Ethik, Moral – und Chatbots

Machine-Learning-Module ermöglichen inzwischen ein schnelles und effektives Training von Chatbots im Baukastenprinzip. Auch bei Nutzern finden sie immer mehr Zustimmung. Da verwundert es nicht, dass sie zunehmend auf Unternehmens-Websites zum Einsatz kommen. Trotzdem herrscht bei vielen Unternehmen weiterhin Skepsis. Mehr noch als eine Website repräsentieren Chatbots das Unternehmen und seine Persönlichkeit öffentlich.

Wie kann man also sicherstellen, dass der Chatbot nicht diskriminiert und keine unangemessene Sprache verwendet? Ebenso relevant ist für ein Unternehmen hierbei, wie es mit erhobenen Kundendaten umgehen soll und diese Daten vor Missbräuchen schützt. Wenn man sich nur um die technischen Fragen kümmert und die ethischen Fragen vernachlässigt, bleibt dieses Risiko bestehen und könnte Unternehmen daran hindern, Chatbots einzusetzen.

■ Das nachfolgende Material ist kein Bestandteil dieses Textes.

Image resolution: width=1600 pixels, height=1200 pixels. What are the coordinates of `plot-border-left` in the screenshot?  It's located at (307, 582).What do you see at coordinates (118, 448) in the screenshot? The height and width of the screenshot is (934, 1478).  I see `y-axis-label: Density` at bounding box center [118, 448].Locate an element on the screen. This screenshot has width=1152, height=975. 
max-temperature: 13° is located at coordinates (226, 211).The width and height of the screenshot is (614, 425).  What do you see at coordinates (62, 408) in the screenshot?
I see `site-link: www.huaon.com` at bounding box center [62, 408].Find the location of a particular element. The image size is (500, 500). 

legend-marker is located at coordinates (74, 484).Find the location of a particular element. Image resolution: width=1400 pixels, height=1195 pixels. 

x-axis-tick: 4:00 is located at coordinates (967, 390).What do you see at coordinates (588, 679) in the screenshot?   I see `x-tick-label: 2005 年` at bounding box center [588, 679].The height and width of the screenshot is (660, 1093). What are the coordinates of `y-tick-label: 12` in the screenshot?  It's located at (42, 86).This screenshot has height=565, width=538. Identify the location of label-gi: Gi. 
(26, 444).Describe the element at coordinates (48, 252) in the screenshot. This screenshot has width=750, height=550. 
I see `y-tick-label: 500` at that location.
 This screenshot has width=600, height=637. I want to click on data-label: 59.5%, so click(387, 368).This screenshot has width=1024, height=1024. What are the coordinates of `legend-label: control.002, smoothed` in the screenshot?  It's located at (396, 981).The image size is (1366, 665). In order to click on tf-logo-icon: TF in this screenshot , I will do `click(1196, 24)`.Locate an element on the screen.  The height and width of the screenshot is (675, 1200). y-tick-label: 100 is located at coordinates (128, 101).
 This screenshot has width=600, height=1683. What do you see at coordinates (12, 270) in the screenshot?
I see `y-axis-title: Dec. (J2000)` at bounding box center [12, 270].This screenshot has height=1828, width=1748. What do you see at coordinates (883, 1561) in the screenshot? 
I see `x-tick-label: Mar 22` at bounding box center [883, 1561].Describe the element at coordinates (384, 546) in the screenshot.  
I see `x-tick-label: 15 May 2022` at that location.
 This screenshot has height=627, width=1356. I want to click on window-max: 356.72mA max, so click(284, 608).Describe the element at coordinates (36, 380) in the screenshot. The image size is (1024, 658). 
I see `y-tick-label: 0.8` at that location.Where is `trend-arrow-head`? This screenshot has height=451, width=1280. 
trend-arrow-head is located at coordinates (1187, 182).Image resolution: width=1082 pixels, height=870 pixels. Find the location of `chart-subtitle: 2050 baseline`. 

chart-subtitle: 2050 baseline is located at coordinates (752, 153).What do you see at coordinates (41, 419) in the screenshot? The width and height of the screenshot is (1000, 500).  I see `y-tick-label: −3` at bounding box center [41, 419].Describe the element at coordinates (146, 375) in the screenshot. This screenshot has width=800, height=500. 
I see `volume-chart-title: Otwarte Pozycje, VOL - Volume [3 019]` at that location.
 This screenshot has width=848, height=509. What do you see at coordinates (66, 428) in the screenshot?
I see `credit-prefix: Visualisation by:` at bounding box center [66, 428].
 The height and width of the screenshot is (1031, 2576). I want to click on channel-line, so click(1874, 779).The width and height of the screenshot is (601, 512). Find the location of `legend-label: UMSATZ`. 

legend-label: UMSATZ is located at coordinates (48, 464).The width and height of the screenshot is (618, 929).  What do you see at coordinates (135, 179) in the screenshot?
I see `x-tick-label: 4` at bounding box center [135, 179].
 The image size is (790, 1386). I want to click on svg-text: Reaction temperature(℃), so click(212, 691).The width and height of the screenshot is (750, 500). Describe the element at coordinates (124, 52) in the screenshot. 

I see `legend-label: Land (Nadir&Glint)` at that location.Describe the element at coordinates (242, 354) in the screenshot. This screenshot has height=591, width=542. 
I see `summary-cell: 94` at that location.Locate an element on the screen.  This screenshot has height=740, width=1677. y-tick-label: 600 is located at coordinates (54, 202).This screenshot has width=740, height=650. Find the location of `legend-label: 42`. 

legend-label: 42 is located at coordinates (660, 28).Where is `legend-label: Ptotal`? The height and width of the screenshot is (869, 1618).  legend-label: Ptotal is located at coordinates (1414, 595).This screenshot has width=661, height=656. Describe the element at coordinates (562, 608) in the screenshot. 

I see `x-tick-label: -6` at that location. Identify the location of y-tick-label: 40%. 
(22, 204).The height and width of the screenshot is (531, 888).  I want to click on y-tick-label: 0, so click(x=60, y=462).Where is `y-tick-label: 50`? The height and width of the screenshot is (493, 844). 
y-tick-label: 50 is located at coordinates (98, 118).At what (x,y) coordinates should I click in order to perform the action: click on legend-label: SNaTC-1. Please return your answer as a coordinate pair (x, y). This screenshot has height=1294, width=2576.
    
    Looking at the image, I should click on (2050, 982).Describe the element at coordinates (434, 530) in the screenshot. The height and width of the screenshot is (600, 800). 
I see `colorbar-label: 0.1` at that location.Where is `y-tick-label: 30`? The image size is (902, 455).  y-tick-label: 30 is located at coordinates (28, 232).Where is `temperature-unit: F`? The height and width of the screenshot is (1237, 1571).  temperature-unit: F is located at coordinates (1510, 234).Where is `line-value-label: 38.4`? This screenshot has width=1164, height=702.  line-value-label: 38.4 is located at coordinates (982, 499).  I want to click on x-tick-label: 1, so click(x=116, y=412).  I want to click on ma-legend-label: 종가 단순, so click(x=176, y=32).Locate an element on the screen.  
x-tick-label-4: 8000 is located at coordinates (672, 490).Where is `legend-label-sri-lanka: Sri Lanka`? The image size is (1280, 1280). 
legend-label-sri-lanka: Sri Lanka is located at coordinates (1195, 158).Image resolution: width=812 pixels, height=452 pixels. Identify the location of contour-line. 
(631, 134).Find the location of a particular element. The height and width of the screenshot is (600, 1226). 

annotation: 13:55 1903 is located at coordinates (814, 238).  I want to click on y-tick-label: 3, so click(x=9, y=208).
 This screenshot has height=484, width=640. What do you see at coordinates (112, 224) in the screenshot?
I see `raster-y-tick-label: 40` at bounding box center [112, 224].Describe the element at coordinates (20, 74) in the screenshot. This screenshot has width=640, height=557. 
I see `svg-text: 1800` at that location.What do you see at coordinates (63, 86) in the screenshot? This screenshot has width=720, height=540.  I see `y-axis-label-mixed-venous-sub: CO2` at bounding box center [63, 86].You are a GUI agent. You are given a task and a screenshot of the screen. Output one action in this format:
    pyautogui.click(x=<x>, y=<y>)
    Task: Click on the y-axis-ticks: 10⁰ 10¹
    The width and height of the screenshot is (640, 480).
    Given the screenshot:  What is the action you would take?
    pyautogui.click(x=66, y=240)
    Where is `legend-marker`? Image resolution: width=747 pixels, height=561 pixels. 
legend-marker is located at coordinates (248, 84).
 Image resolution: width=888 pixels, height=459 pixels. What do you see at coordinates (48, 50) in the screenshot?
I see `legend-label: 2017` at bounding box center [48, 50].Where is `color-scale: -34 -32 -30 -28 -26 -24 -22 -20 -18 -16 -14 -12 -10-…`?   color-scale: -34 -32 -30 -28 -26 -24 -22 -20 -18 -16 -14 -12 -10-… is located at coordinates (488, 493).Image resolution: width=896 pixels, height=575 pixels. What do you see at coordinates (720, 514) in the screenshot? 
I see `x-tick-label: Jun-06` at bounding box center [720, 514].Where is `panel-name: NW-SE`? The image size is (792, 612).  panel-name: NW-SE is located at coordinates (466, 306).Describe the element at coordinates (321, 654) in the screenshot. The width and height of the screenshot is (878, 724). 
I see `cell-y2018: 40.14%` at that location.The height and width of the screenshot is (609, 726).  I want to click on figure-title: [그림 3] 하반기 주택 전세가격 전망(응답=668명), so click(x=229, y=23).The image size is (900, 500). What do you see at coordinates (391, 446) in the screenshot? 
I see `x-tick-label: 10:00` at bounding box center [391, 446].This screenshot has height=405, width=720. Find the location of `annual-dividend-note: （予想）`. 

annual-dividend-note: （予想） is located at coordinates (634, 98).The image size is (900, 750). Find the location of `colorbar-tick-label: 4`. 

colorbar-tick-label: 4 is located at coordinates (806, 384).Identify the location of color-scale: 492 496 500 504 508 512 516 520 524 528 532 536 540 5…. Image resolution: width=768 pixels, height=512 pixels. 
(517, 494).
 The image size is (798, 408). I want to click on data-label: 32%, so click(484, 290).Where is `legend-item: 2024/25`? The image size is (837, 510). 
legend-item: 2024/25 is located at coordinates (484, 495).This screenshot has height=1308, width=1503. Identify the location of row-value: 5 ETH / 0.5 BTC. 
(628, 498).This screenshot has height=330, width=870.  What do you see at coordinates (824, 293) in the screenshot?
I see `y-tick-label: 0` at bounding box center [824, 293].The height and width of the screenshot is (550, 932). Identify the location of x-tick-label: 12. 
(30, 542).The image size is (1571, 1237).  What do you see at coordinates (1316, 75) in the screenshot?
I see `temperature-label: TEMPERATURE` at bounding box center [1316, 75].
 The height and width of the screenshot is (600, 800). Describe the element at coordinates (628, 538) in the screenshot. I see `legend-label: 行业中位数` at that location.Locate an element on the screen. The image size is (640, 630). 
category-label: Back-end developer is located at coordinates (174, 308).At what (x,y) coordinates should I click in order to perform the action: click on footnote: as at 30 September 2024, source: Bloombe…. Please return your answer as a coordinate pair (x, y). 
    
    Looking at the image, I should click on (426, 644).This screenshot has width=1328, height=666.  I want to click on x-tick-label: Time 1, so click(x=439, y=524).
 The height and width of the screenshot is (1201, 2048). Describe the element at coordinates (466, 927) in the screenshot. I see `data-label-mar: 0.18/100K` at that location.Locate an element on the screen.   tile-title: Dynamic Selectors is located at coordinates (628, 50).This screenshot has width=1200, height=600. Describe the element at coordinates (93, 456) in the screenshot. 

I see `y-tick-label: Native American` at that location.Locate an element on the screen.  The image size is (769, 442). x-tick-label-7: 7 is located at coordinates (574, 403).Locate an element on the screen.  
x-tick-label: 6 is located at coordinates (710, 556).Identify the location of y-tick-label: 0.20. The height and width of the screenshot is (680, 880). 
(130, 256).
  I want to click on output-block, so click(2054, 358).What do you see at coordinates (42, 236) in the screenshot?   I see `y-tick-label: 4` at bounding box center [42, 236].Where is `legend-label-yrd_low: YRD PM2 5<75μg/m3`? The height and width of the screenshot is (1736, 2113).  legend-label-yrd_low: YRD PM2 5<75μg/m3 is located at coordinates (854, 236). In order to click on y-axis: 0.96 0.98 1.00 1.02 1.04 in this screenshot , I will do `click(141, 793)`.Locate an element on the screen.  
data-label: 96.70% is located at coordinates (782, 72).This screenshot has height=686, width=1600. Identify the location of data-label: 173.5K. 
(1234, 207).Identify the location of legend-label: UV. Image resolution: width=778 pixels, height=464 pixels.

In meinem Vortrag starte ich mit einer Einführung in die Unternehmensethik und erkläre, warum für Implementierungen von Chatbots heute Integritäts- und Datenschutzprinzipien ebenso wie Unternehmenswerte berücksichtigt werden müssen. Anschließend schauen wir uns anhand realer Beispiele die in diesem Kontext potentiell auftretenden Probleme und mögliche Lösungsansätze an. Anhand dieser zeige ich auf, was es braucht, damit man das Projektrisiko sowohl in der Phase des initialen Chatbot-Trainings als auch in der Nutzungsphase reduziert.

Sprecher

Carsten Hoffmann (@Morl99) ist 2010 als Java Entwickler in seine professionelle Karriere gestartet. Seitdem hat er sich unentwegt mit dem Thema Softwarequalität beschäftigt. Er ist dabei zu dem Schluss gekommen, dass Teams vor allem dann hohe Qualität liefern können, wenn eine gute „Developer Experience“ in den zur Verfügung stehenden Tools dies einfach macht. Seit 2017 ist Carsten als “programmierender Software Architekt” mit der DB Systel auf die Reise in eine DevOps-Transformation gestartet, und arbeitet dort in einem Plattformteam daran, die Developer Experience für andere DevOps-Teams zu verbessern.

Corinna Schreier (@DasAusgerufene) kommt aus dem Innovationsmanagement und beschäftigt sich daher stark mit Themen rund um Ethik und Digitalisierung. Heute arbeitet sie als Business Development Managerin für die Kanzlei Freshfields Bruckhaus Deringer LLP und ist dort für den europäischen Financial Institution Sektor verantwortlich. Ihr Linkedin Profil lautet: www.linkedin.com/in/corinna-schreier-894387118/

Eine Veranstaltung des iJUG e.V., organisiert durch die JUG Darmstadt.